[SciPy-User] scikits.timeseries question

Matt Knox mattknox.ca@gmail....
Mon Nov 30 22:13:55 CST 2009


Christopher Barker <Chris.Barker <at> noaa.gov> writes:
> >> In [43]: da = ts.date_array((1,2,3,4), start_date=sd)
> > 
> > Check the doc for date_array: the first argument can be
> >         * an existing :class:`DateArray` object;
> >         * a sequence of :class:`Date` objects with the same frequency;
> >         * a sequence of :class:`datetime.datetime` objects;
> >         * a sequence of dates in string format;
> >         * a sequence of integers corresponding to the representation of 
> >           :class:`Date` objects.
> 
> That's what I have: a sequence of integers corresponding to the 
> representation of the Date objects (doesn't it represent them as "units 
> since start date" where units is the "freq" ?
> 
> If that's not what if means, then what does it mean?
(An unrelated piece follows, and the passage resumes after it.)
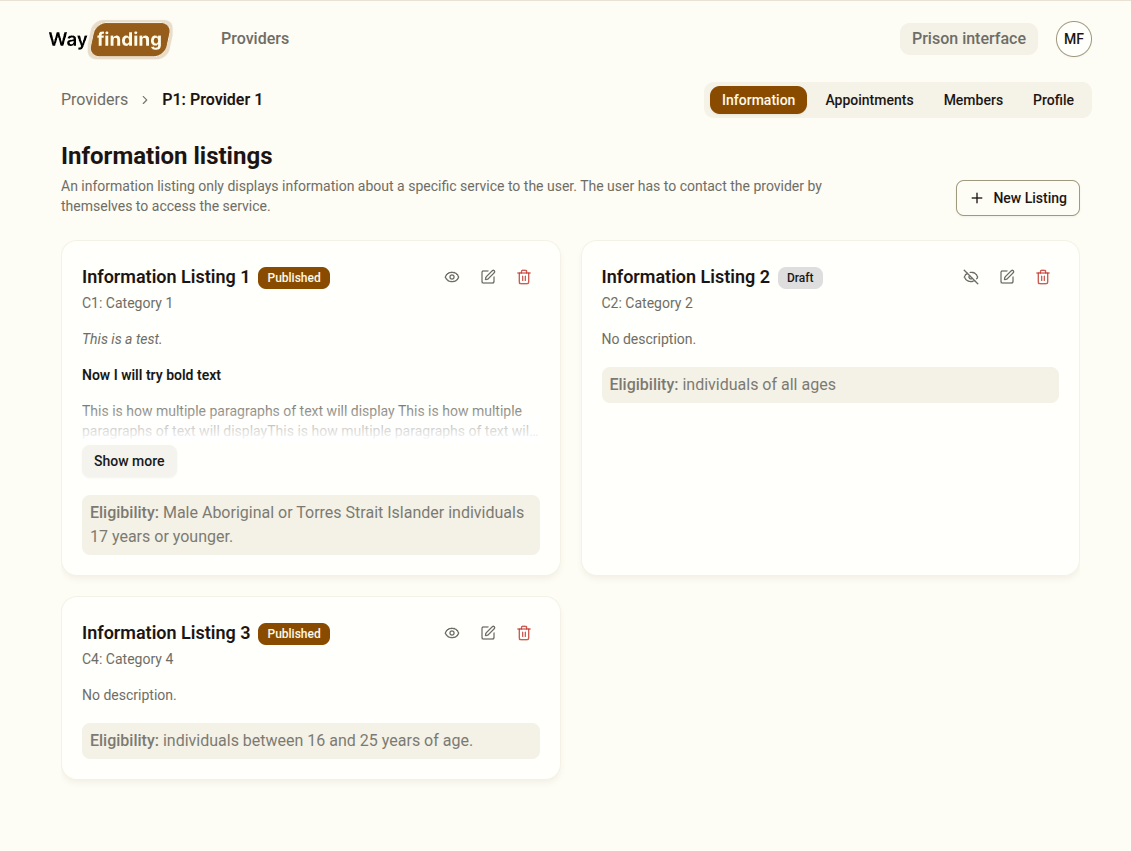Delete Information Listing 3 using trash icon
Screen dimensions: 1131x851
tap(524, 633)
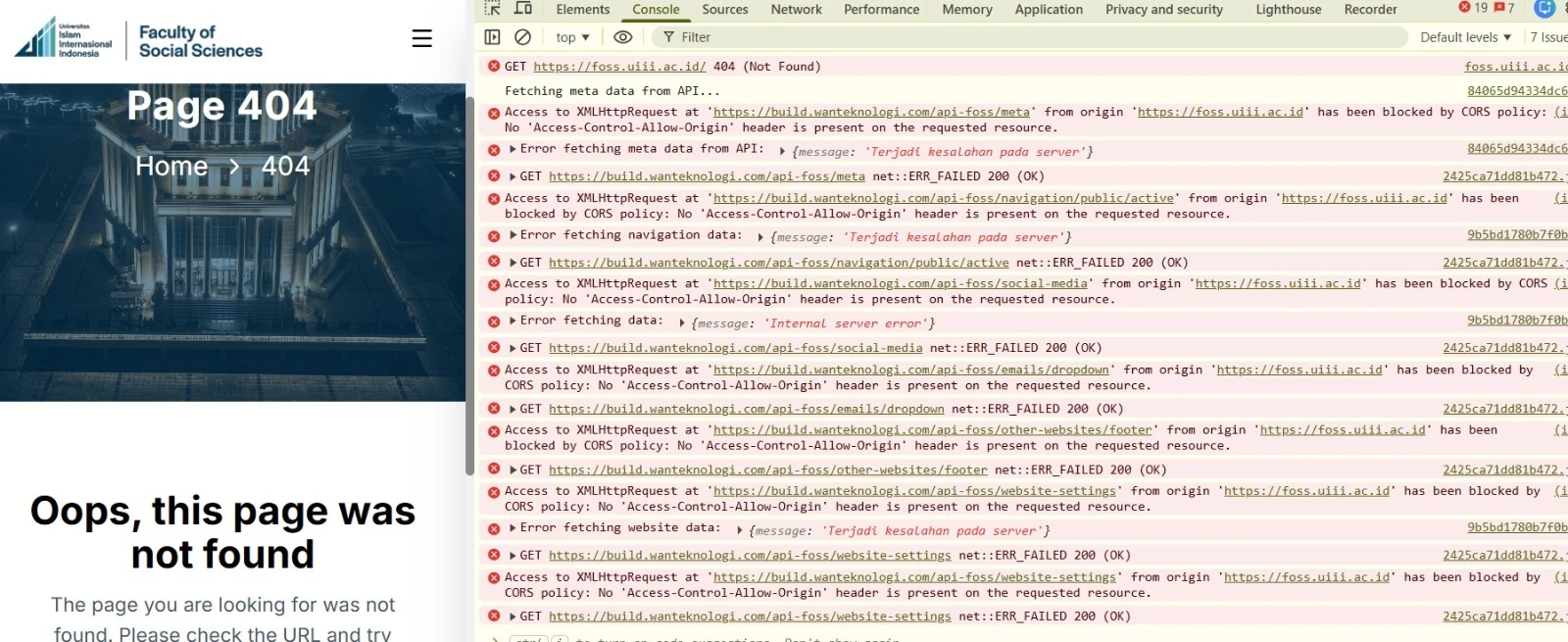Open the top JavaScript context dropdown

[572, 37]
I agree the documentation is perhaps a bit confusing here. The sequence of
integers being referred to are the internal representation of the Date objects
(eg. ts.now('d').value) which is absolute, not relative (not relative to a
custom start date anyway). Another thing you are missing is that the first
argument (dlist) is not supposed to be used in conjunction with the start_date
parameter.

There are a couple ways to call date_array:

1. using the `dlist` argument, possibly in combination with the `freq` argument
   if freq is not implicit with the dlist being passed.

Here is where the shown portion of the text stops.